Такое откровенное упоминание работы напомнило Альберту о том, как он сидел в машине и его коробило оттого, то нужно ехать домой.
Неприятное воспоминание. Конечно, Альберт сразу же взял себя в руки, но произнёс всё равно чуть более раздражённо, чем хотел:
— Может быть всё–таки хватит о работе?
Лин наклонила голову и посмотрела на него ироничным, прямым взглядом.
— На то, чтобы наговорить мне нежностей, а потом трахнуть, у тебя будет вся ночь, — тон её немного низкого голоса был мягкий и таинственный. — А пока что можно немного и о работе поговорить, так? Или всё–таки нежности и трахнуть?

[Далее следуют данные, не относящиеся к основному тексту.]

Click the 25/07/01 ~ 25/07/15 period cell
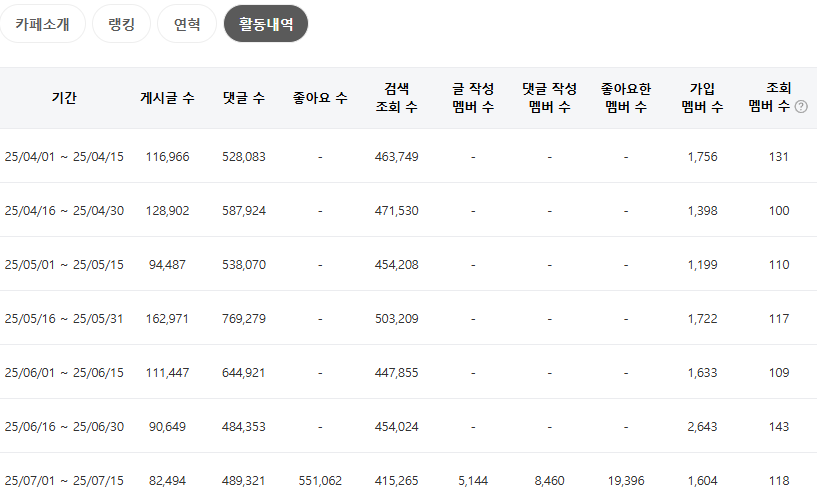The height and width of the screenshot is (501, 819). pos(64,481)
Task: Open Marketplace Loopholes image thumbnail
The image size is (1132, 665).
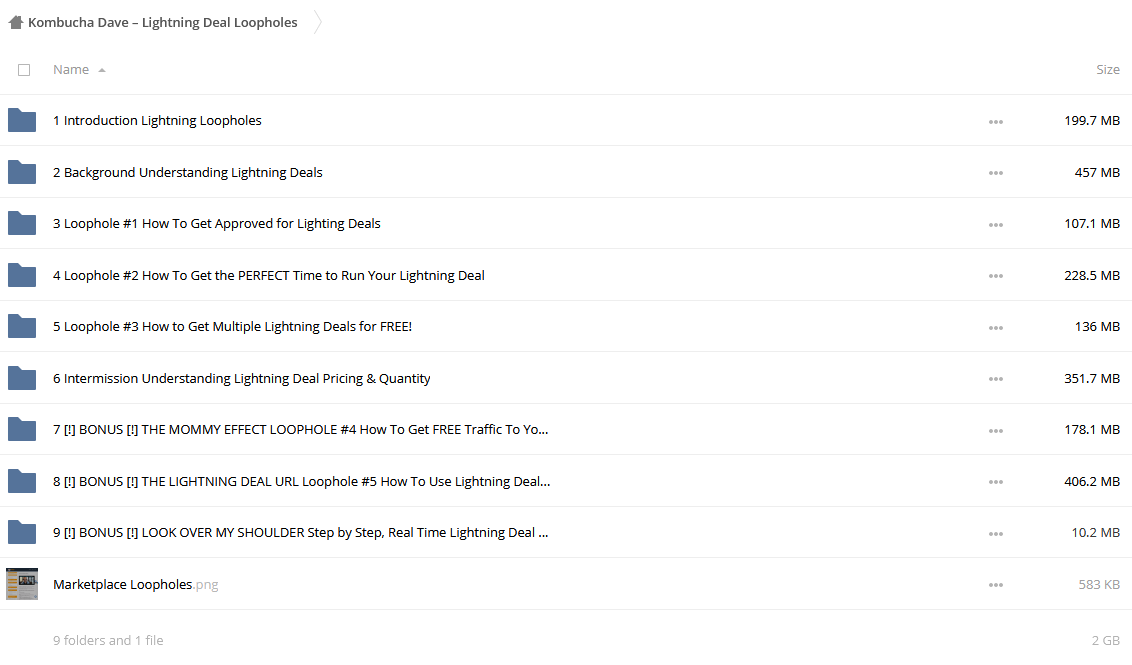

Лин улыбнулась и хотела сказать что–то ещё, губы её приоткрылись, но Альберт резко приблизился к ней и поцеловал. Он знал, что Лин только того и хотела.
Следующим утром, как и почти всегда, Альберт проснулся гораздо позже жены. Открыв глаза, он немного полежал, посмотрел в потолок, привел мысли в порядок. Снилось ли ему что–то? Он не помнил точно. Какие–то образы в памяти сохранились, но чересчур спутанные — записать такие в дневник снов вряд ли получится.

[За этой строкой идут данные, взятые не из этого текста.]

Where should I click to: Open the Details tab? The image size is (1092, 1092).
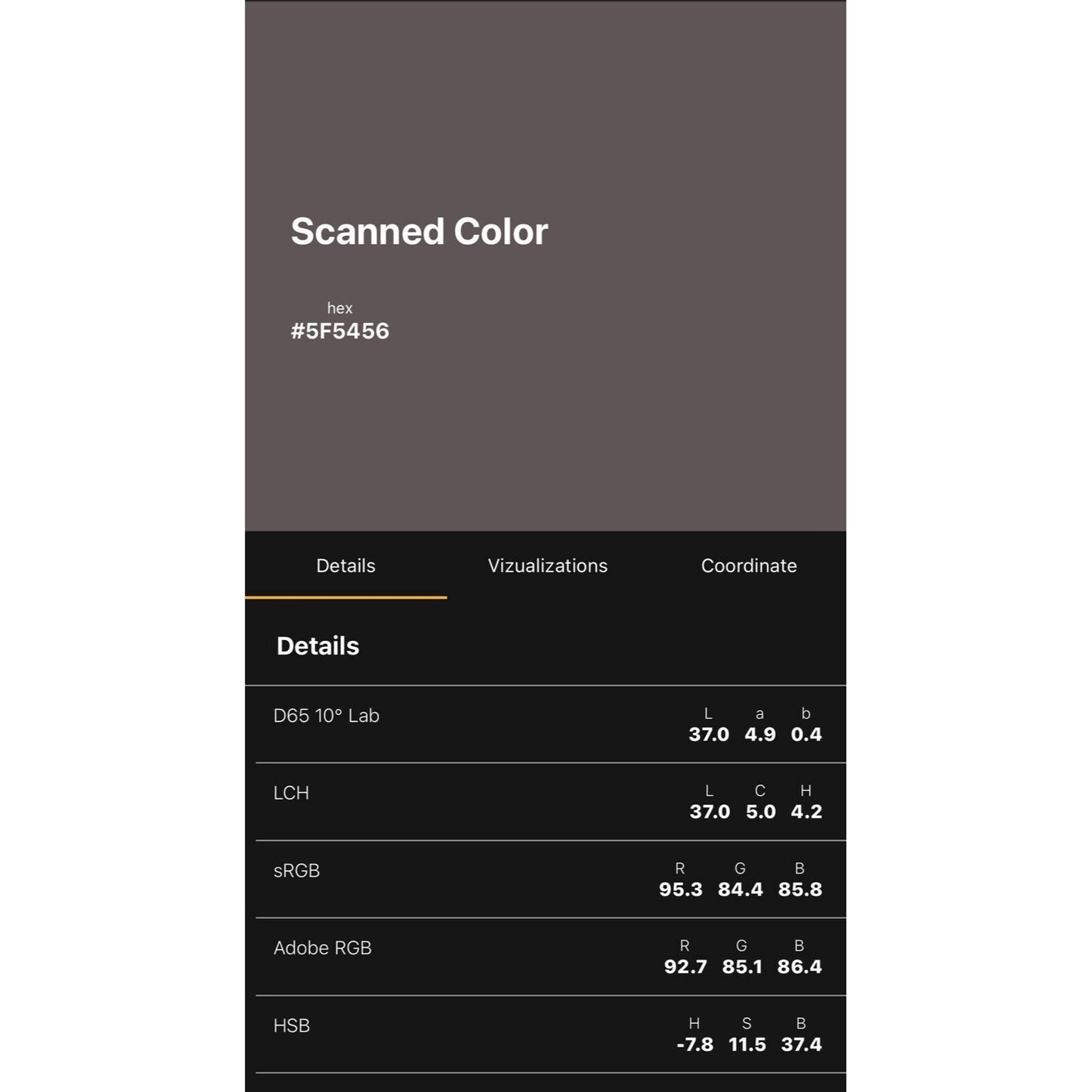pos(345,565)
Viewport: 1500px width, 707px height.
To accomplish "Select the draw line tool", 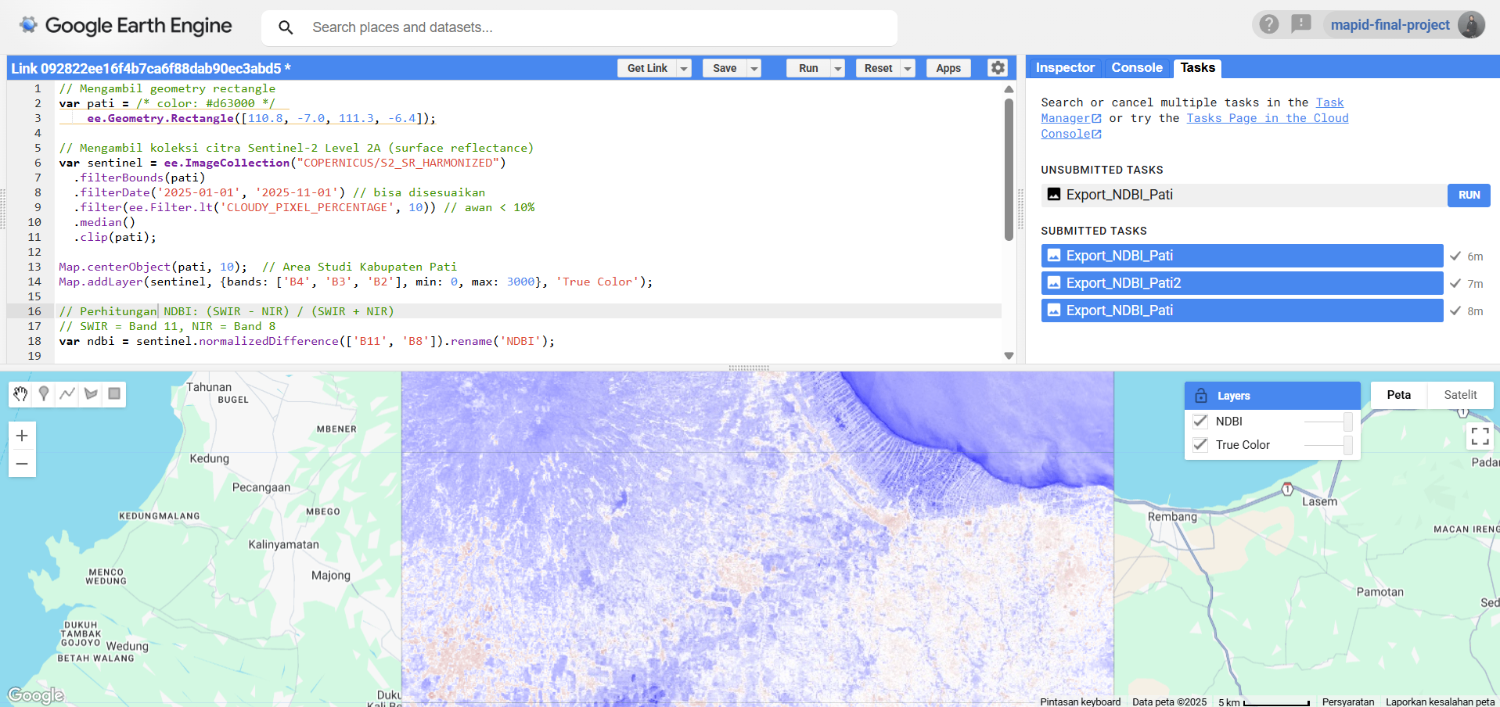I will click(x=67, y=394).
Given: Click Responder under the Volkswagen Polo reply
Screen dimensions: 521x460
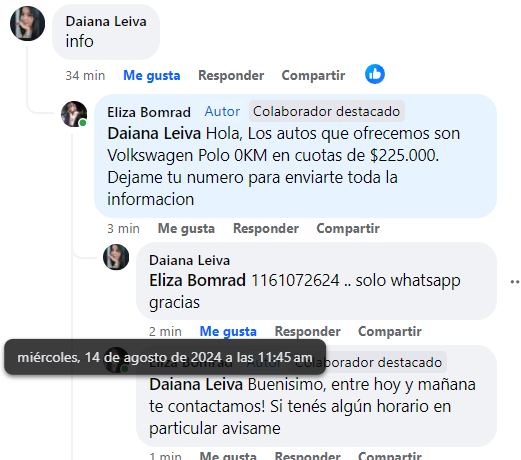Looking at the screenshot, I should (266, 229).
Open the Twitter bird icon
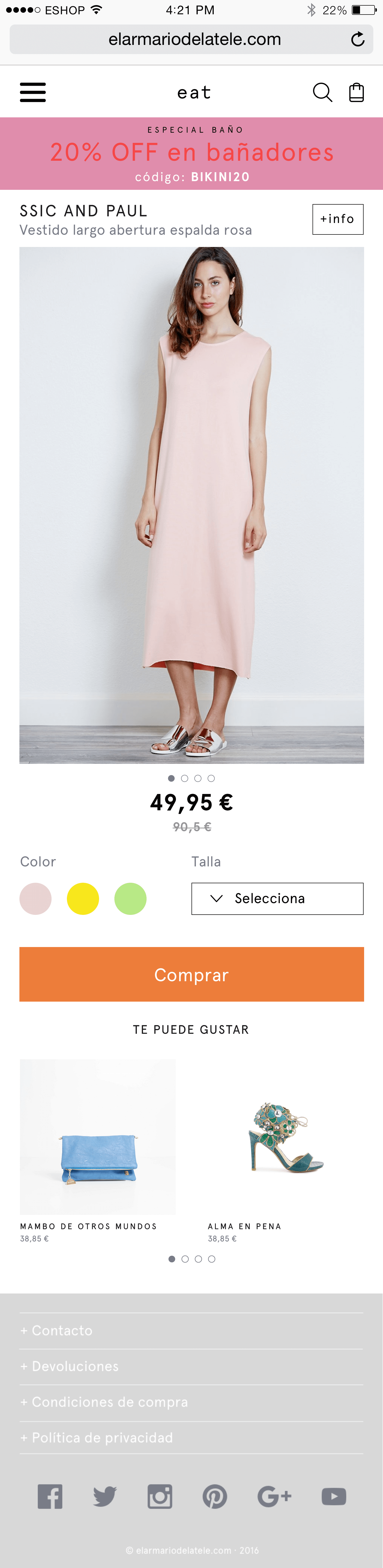Viewport: 383px width, 1568px height. [105, 1496]
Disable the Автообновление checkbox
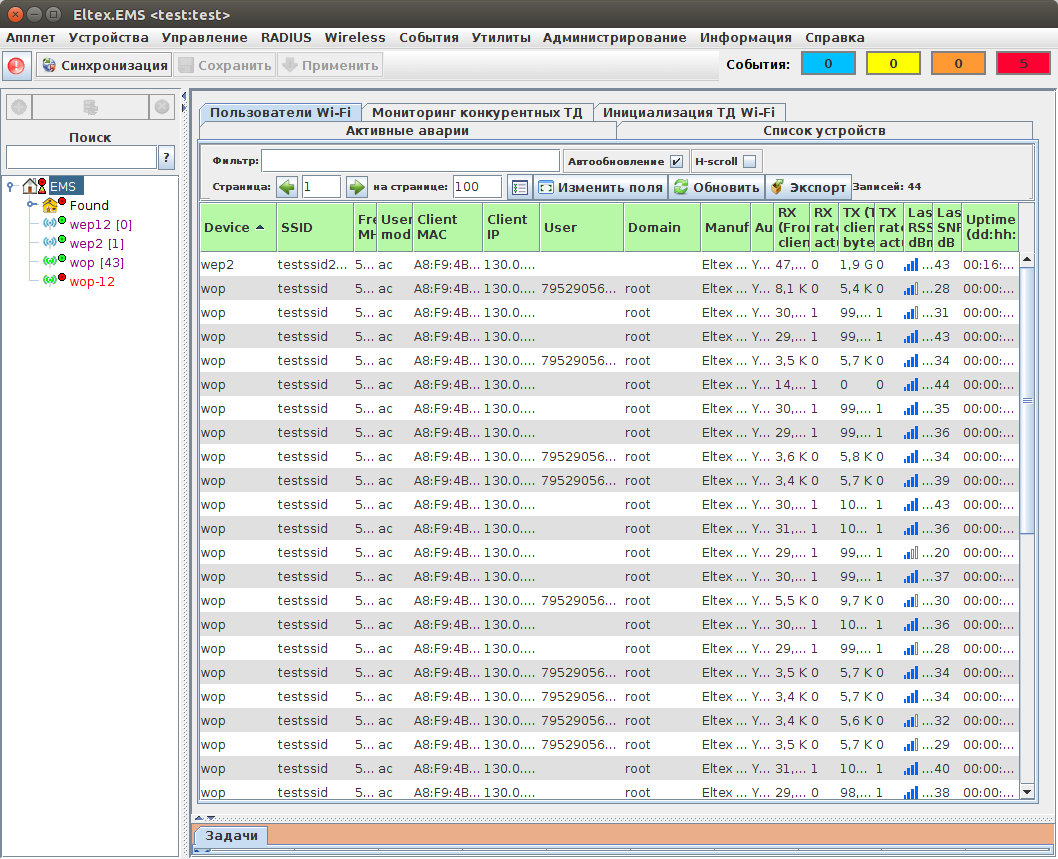 (677, 161)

Хотя Альберт попытался. Он протянул руку к тумбочке и взял толстую тетрадь, заполненную наполовину — он вёл её ещё с университета. Обычно даже самый красочный сон Альберт описывал лаконично, а записи за последние месяцы вообще казались идентичными.
— Несколько раз просыпался за ночь, — прочёл Альберт запись недельной давности. — Проснулся три раза, — это две недели назад. — Мда.
По крайней мере сегодня он спал крепко.